Anectdotal Evidence

3 12 2008

Winter makes me think more, so it seems. Or perhaps the fact that I have lost my iPod charger means that I have no choice but to get lost in my thoughts when I’m waiting for a bus, or sitting on that bus when it eventually arrives, and the habit remains even when I get home.

I was reading a comment on some news article, I think, about someone who had changed their appearance and then achieved success, when I started thinking about an event which happened four years or so ago, and which seems to have shaped, to some degree, who I now am. I opened TextEdit and started to write the following;

I remember the day I started identifying as a feminist. I think it was year eleven, and although I can’t remember the context (I think it was some work/ business workshop), we had a seminar with a woman. I think she was some kind of make up seller, or perhaps just a business woman; and the seminar was about how to present yourself. We all sat down in a classroom in the sixth form block, and she started to tell us how we needed to use what we had to take advantage of the situation. I imagine it was a Friday, I imagine I was tired and looking forward to going out that night with my friends, letting her wash over me.

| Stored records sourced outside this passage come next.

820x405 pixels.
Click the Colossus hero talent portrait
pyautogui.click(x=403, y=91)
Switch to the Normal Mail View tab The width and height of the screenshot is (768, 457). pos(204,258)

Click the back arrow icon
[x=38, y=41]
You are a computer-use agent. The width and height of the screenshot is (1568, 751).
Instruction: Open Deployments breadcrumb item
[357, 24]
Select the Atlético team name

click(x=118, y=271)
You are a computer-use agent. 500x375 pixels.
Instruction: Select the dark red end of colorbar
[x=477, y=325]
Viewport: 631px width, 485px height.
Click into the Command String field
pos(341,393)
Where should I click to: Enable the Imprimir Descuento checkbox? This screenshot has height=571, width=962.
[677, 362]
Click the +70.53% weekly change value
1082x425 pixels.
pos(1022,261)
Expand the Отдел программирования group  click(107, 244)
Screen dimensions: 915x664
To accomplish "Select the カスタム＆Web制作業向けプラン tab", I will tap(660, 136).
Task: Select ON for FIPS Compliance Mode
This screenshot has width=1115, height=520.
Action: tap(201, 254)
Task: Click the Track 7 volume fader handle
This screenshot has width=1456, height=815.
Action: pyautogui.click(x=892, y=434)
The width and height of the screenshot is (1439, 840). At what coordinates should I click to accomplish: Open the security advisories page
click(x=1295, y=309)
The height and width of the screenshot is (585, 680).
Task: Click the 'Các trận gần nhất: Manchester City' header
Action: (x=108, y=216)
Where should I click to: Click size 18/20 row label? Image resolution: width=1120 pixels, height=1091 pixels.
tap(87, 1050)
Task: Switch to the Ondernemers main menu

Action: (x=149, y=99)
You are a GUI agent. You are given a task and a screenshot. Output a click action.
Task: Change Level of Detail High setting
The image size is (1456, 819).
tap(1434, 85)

Saying that we had to use what we had, as women, we had to use our looks. What had begun as a ‘wear smart clothes, looking presentable is important, you need to come over well’, had become the fact that women could only get ahead in business by looking good. Not only get ahead of men, but get ahead of women. I woke up from my Friday daze, thinking ‘this is not right’. She carried on, twittering away about how looking good in the workplace is important. At this stage, someone, it may have been me but it may not have been, asked about interviews.

I wouldn’t hire anyone who didn’t wear make-up”, and she giggled. Anger rose in my throat. Was I not to be valued on my skills, my wit, my merit as a person, not as a decorative object? According to her, skills can only get you so far. A good CV will barely get you into the office, apparently. I don’t know if I argued back or not, but watched her show us how to apply blusher and lip-gloss, thinking to myself, ‘this is not how it should be’. I remember going home and raging about it to mother, who agreed.

Whether the world is a superficial place or not, I didn’t want to be part of that, and I still don’t. I don’t want to be judged by how pretty I am. Now, I enjoy looking nice, I wear make-up, I buy expensive clothes; but not to make myself attractive to men, nor to make myself attractive to get ahead in life. From that point on, I did a bit of research, started becoming more aware of what was going on in the world. And I thought about this seminar and what it said to me and the other girls in the classroom. Women are worth more than how they looked, and shouldn’t need to wear foundation or a short skirt to compete with men for a position in the workplace.

I guess the make-up lady didn’t achieve her aims that day, but she did inspire me to become part of something bigger and better.